▸ **PROVIDED TEXT**
DXC highlights that splitting its USPS and commercial businesses will enable each to focus on their respective market dynamics, optimize capital allocation, and “drive customer value through highly tailored offerings and services”.

The press release also states that combining USPS with Vencore and KeyPoint “will significantly strengthen USPS’ competitive position”. This is perhaps the more pressing factor. If we look at the performance of USPS in its Q1 FY18 (the one quarter that DXC has reported since its creation), it had a very low 0.3x B2B. This, obviously, is partly a reflection of lumpiness in large deal awards in the sector, partly a contraction in federal spend, and partly a timing issue (slippage in signing of a large award in the National Security sector), but it does also indicate a lack of competitiveness. 

The Newco: a Top 5 U.S. Federal IT Services Contractor

The table below summarizes approximate revenue and headcount for each of the three businesses.

Joining forces with Vencore and KeyPoint will add scale: as a $4.3bn firm the new company will be a top five (by revenue) U.S. federal IT services contractor, similar in size to SAIC and CACI, and not much smaller than (mostly former CSC business) CSRA.

▸ **DATA EXTRACTS**
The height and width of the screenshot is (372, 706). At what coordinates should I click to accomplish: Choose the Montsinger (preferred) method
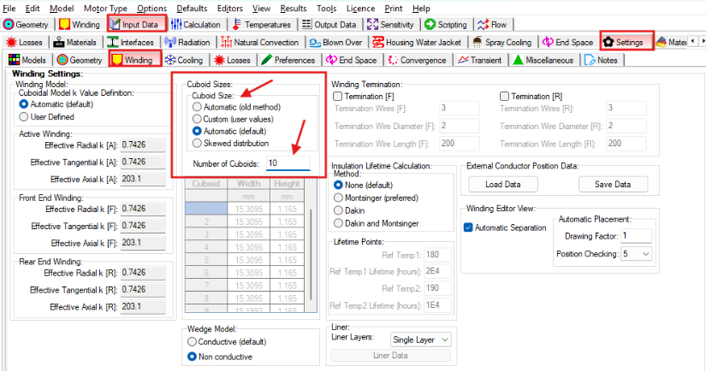[x=340, y=197]
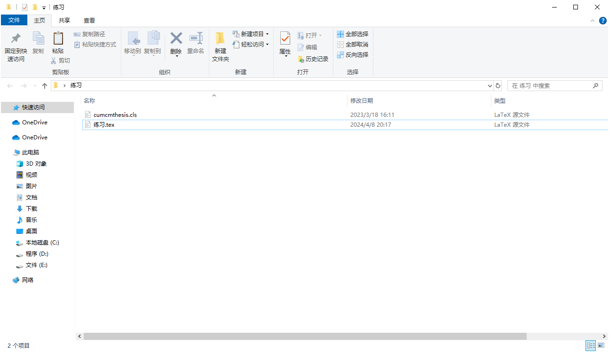The width and height of the screenshot is (609, 352).
Task: Select the file 练习.tex
Action: 104,125
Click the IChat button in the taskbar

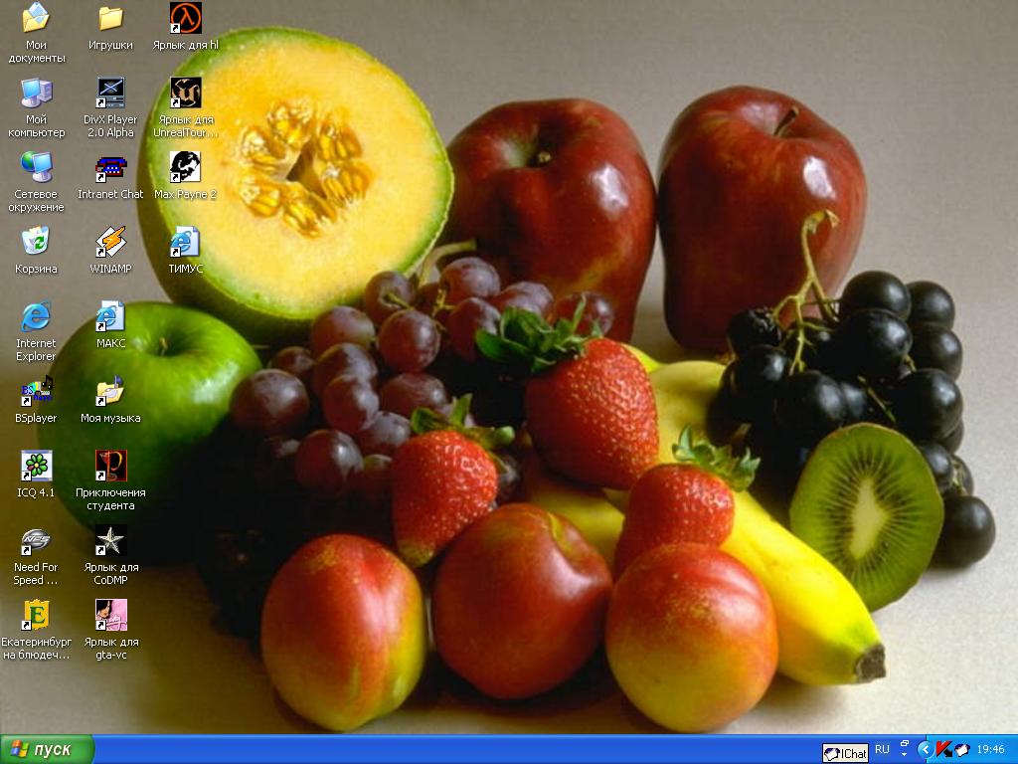(x=846, y=753)
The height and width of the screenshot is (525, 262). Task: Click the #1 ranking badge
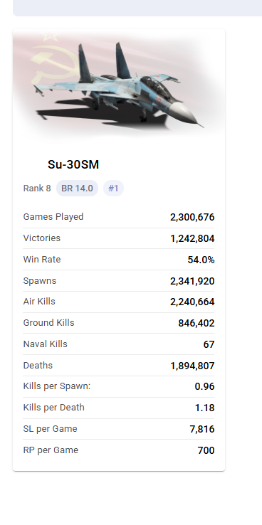[x=113, y=189]
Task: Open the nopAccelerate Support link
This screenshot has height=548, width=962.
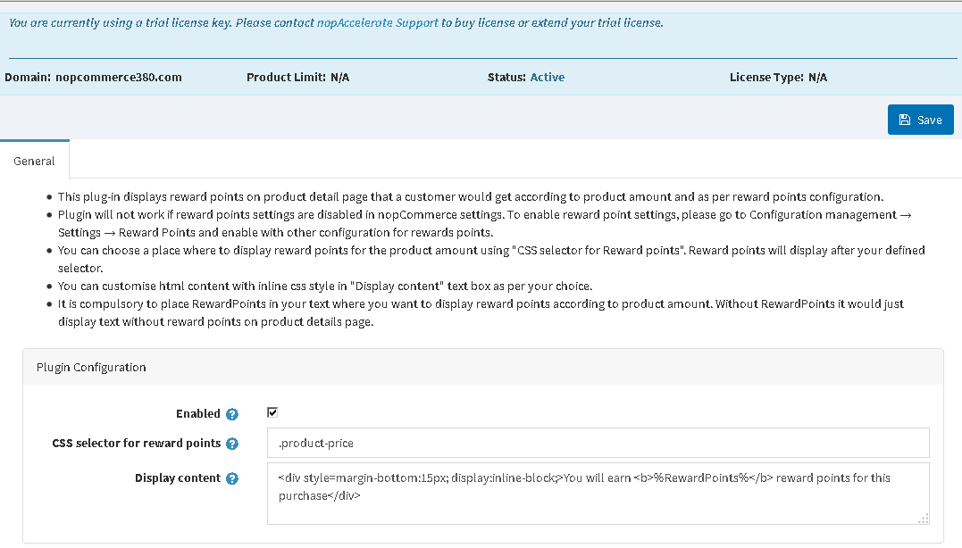Action: (x=377, y=22)
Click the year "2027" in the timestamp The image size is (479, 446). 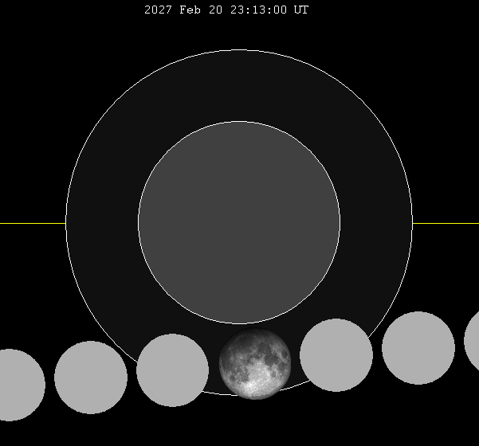point(158,10)
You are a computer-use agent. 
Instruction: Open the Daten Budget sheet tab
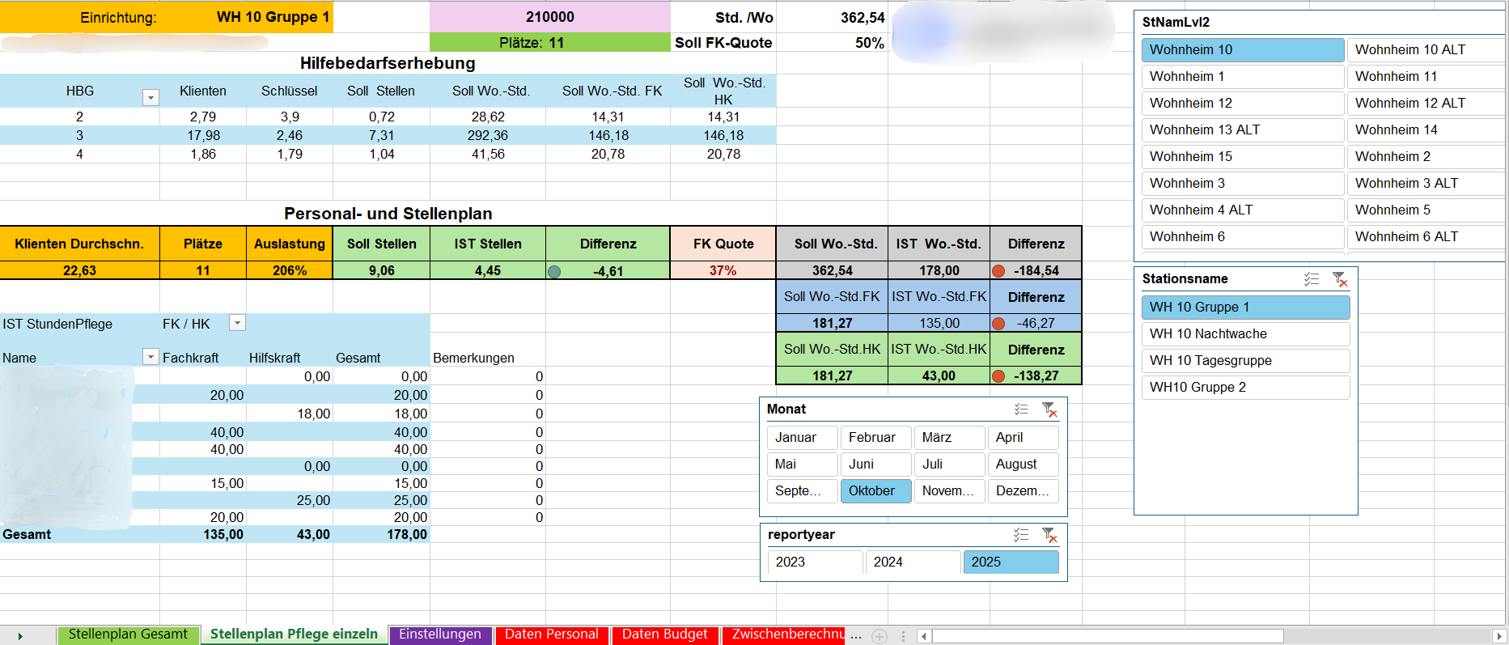pyautogui.click(x=664, y=634)
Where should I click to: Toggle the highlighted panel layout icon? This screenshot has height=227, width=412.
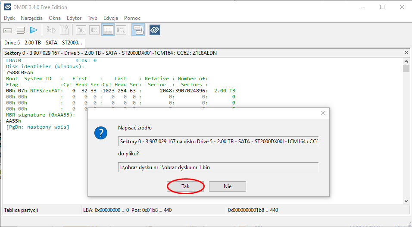click(x=138, y=30)
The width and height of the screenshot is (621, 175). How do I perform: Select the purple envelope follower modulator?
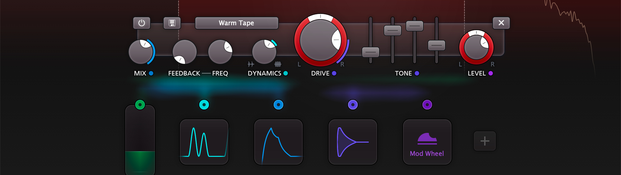pyautogui.click(x=353, y=142)
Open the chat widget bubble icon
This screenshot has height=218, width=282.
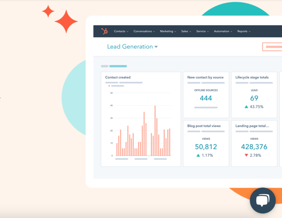(x=262, y=201)
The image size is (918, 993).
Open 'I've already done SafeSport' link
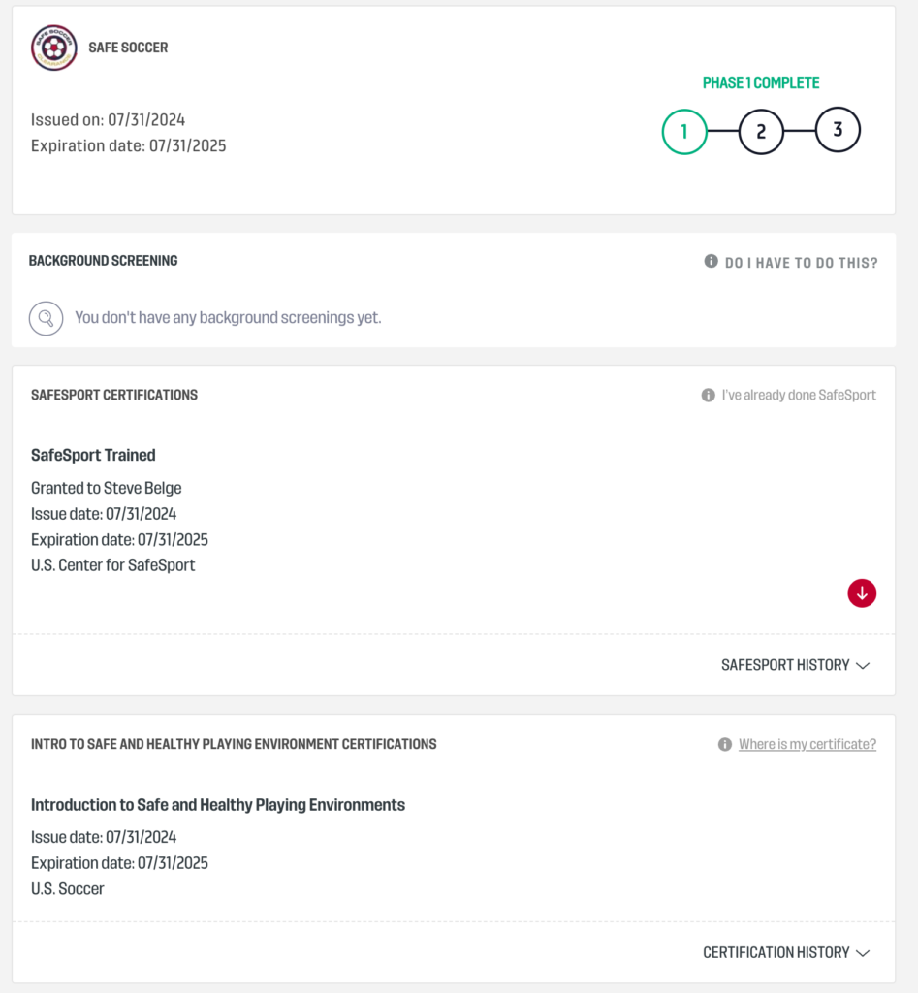[x=799, y=396]
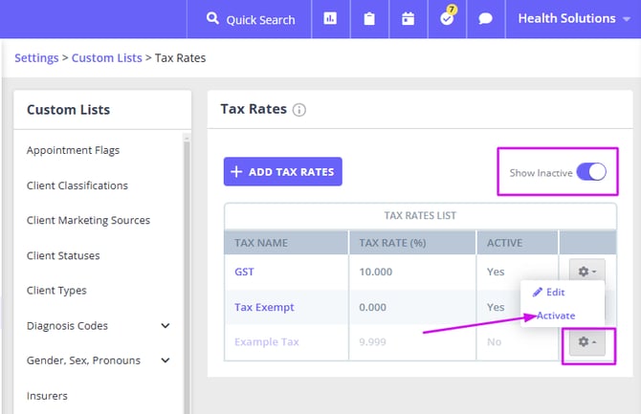Choose Activate from the gear popup menu
The height and width of the screenshot is (414, 641).
[x=556, y=316]
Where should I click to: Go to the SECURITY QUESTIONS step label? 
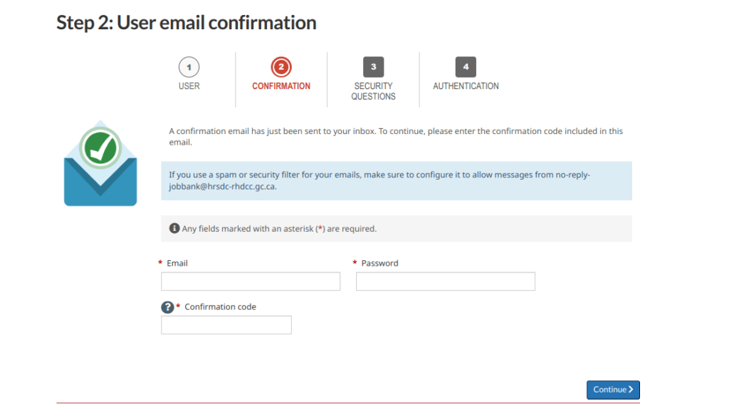click(x=373, y=91)
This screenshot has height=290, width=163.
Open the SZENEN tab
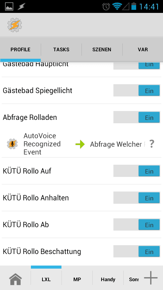102,50
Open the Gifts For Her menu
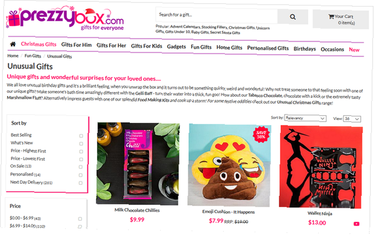374x235 pixels. click(111, 45)
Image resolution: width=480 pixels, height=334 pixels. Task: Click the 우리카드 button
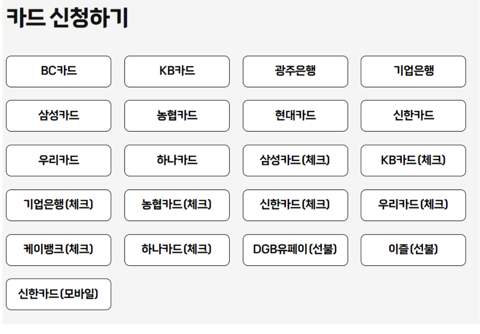pyautogui.click(x=58, y=161)
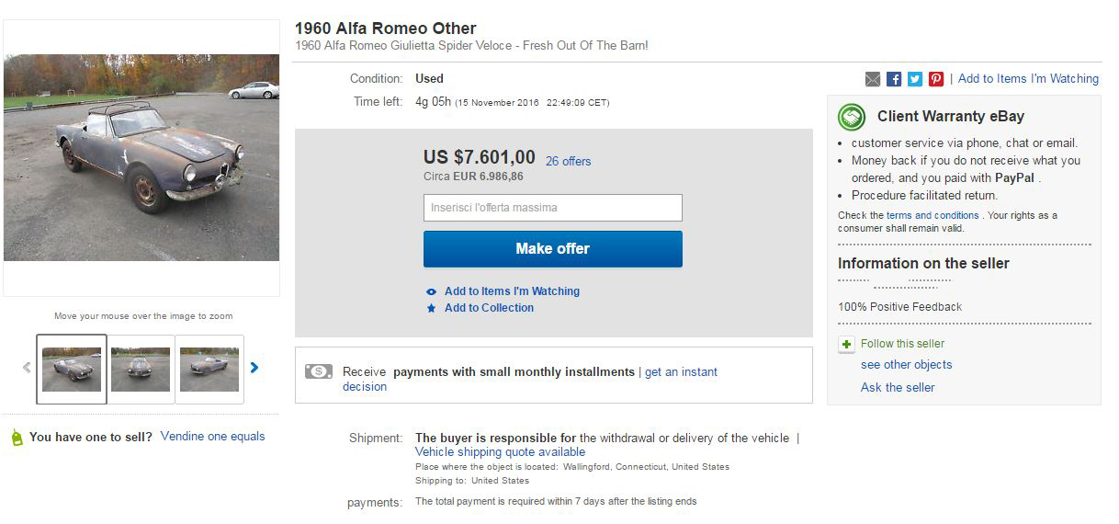Select the second thumbnail showing the car front

pos(141,370)
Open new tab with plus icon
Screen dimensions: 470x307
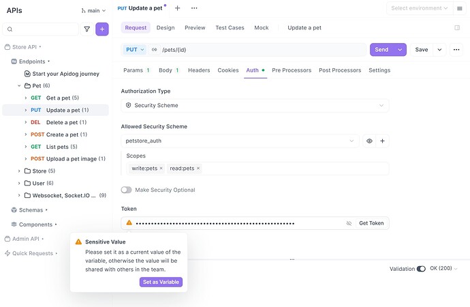[x=178, y=8]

▸ **TASK OBJECTIVE**
From the DXC text, list each factor it says the 0.3x B2B of USPS in Q1 FY18 reflects or indicates. The listing has no part in this.

▸ **SOLUTION FOR THIS PROBLEM**
- Lumpiness in large deal awards in the sector
- A contraction in federal spend
- A timing issue (slippage in signing of a large award in the National Security sector)
- A lack of competitiveness